DOCUMENTS SUGGEST THE FEDS WERE IN CHARGE DURING BESLAN

Publication: North Caucasus Weekly Volume: 6 Issue: 15

Novaya gazeta on April 14 published statements attributed to North Ossetian President Aleksandr Dzasokhov and the head of the republic’s branch of the Federal Security Service, Valery Andreyev, indicating that it was senior federal FSB and Kremlin officials who were actually in charge of the anti-terrorist operation during last September’s Beslan school hostage crisis, including the botched rescue attempt.
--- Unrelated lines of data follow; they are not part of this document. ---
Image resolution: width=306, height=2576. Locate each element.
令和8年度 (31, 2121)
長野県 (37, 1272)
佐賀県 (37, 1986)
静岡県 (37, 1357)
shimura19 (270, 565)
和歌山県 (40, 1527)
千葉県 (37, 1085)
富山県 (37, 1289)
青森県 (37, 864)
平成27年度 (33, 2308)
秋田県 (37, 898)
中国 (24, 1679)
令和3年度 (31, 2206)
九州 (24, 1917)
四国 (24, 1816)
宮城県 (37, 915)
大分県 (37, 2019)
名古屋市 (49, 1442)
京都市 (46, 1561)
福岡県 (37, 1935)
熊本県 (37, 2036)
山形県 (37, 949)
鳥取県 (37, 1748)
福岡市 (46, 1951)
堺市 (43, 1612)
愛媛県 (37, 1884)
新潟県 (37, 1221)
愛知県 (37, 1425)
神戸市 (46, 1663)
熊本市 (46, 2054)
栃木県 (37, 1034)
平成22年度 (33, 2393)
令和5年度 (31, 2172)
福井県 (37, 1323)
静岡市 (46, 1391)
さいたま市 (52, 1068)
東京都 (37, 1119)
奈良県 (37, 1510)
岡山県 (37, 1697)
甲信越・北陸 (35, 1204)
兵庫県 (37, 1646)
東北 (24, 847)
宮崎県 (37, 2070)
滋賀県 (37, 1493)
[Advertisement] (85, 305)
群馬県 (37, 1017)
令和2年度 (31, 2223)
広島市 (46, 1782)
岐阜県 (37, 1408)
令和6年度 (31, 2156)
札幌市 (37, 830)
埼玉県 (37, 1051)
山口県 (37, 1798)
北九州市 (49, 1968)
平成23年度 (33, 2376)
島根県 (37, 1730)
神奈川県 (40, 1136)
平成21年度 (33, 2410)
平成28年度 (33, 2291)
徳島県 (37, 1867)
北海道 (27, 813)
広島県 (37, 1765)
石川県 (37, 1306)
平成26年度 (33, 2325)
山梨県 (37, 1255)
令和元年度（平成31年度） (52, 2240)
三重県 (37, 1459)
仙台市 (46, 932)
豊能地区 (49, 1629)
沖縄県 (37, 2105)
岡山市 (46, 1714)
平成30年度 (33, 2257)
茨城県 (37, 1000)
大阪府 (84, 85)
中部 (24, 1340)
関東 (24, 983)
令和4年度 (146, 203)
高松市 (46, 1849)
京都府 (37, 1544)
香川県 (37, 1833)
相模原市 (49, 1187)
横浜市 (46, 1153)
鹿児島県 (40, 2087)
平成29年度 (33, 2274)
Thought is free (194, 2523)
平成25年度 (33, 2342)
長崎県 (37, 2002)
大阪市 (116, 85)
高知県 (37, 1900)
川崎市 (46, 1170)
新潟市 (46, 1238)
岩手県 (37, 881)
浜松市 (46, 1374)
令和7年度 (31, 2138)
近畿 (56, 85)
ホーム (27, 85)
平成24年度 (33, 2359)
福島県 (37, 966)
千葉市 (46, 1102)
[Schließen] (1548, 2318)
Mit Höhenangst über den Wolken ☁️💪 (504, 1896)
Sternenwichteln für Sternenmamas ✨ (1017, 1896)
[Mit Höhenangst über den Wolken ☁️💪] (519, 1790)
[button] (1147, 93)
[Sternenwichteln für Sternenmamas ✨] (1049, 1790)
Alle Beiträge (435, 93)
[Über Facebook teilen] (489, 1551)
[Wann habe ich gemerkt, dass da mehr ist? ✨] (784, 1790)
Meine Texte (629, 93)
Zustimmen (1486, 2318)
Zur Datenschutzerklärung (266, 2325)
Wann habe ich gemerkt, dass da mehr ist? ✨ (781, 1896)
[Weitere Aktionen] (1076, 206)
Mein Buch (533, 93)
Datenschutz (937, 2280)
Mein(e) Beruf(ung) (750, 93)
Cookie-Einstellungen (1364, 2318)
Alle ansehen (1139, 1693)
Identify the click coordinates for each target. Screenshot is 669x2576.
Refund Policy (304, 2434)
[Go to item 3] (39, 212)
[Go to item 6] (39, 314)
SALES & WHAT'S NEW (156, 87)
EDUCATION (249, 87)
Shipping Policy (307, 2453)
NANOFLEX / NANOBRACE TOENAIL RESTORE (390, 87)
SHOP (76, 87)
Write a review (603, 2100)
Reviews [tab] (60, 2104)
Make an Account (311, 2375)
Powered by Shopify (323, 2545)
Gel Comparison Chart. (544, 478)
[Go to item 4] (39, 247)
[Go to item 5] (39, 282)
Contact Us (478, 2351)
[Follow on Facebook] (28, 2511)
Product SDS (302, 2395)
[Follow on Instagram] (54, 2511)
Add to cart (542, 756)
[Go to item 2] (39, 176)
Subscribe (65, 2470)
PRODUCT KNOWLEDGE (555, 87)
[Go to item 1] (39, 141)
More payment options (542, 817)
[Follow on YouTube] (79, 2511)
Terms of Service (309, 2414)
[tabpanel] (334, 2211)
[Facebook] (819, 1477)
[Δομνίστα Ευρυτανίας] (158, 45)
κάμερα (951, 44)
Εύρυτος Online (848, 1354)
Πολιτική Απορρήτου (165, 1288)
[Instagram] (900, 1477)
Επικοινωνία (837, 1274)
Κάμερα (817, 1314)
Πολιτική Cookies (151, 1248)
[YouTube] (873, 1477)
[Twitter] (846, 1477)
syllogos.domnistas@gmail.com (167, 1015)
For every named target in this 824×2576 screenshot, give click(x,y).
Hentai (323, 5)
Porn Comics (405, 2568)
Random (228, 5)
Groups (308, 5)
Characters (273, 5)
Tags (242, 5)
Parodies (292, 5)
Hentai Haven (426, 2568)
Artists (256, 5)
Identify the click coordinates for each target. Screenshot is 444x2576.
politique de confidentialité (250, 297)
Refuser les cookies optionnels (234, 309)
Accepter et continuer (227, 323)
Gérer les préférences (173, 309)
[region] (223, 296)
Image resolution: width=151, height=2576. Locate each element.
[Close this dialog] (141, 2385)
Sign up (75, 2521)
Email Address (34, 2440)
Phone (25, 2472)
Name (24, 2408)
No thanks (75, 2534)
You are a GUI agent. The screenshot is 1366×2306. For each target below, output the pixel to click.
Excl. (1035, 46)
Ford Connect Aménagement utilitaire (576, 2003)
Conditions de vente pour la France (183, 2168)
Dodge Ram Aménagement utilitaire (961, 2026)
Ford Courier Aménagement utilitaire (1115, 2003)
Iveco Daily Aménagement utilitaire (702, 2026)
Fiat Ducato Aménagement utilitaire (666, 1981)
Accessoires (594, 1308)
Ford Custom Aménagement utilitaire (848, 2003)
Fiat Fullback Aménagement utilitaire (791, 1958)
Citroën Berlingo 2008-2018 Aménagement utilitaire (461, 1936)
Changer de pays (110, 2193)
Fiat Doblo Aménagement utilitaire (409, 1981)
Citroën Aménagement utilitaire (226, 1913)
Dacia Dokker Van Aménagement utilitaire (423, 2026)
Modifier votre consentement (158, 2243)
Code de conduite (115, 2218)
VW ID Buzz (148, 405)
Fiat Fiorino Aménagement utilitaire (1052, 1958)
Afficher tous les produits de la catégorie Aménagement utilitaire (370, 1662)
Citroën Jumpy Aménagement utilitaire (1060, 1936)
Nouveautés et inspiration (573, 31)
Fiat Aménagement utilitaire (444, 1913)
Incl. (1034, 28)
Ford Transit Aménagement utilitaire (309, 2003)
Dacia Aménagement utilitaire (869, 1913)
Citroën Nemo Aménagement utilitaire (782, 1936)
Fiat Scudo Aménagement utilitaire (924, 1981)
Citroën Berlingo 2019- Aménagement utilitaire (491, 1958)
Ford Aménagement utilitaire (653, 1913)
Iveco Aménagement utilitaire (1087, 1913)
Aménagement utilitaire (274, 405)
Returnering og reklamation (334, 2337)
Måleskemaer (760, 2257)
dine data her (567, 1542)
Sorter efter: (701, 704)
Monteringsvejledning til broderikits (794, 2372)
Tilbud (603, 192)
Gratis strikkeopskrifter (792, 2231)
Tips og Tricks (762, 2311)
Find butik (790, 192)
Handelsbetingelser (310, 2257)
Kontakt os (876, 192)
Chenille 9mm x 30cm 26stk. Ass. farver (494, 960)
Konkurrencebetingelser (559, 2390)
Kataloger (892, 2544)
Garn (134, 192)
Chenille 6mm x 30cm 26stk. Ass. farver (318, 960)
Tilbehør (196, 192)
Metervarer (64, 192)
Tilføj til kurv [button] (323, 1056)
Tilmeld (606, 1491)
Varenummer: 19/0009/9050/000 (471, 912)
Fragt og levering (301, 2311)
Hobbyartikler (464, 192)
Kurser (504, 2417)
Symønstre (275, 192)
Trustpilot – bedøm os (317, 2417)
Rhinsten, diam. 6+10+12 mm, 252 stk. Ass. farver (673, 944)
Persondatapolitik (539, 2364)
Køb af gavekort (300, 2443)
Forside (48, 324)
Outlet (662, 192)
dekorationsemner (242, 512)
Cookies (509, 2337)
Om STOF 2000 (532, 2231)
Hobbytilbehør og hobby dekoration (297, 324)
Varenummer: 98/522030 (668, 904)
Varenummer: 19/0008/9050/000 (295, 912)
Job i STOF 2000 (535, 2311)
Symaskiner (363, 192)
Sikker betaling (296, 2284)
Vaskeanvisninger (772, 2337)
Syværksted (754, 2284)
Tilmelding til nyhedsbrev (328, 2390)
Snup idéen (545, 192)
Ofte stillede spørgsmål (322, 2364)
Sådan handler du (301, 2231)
While Dzasokhov and Andreyev have taken much of the heat for the Beslan tragedy, in which more than 330 hostages died, half of them children, abridged transcripts of their statements to the North Caucasus branch of the Prosecutor General’s Office indicate that deputy FSB directors Vladimir Pronichev and Vladimir Anisimov along with other officials who had flown in from Moscow set up an alternative headquarters to direct the operation. Indeed, Dzasokhov indicated in his statement that, as Novaya gazeta reporter Yelena Milashina put it, “all of the important decisions of 1-3 September were taken directly under the control of Pronichev and Anisimov or originated with them.”

Among other things, Milashina reported that there are witnesses who say that Dzasokhov’s press secretary, Lev Dugaev, only disseminated information given to him by “Russian presidential staff who were located in Beslan from September 1” and that the manifestly low figure of 354 hostages which Dzasokhov’s office was putting out “was sanctioned by the Moscow guests even though the exact number of hostages was known to all members of the headquarters (and also the Russian presidential administration, which has been confirmed by presidential adviser Aslambek Aslakhanov) within hours after the school was seized.” According to Milashina, witnesses confirm that just several hours after Russian commandos began to storm the school “the group of FSB employees quickly packed up their equipment and left the building of the [Beslan city] administration in an unknown direction.”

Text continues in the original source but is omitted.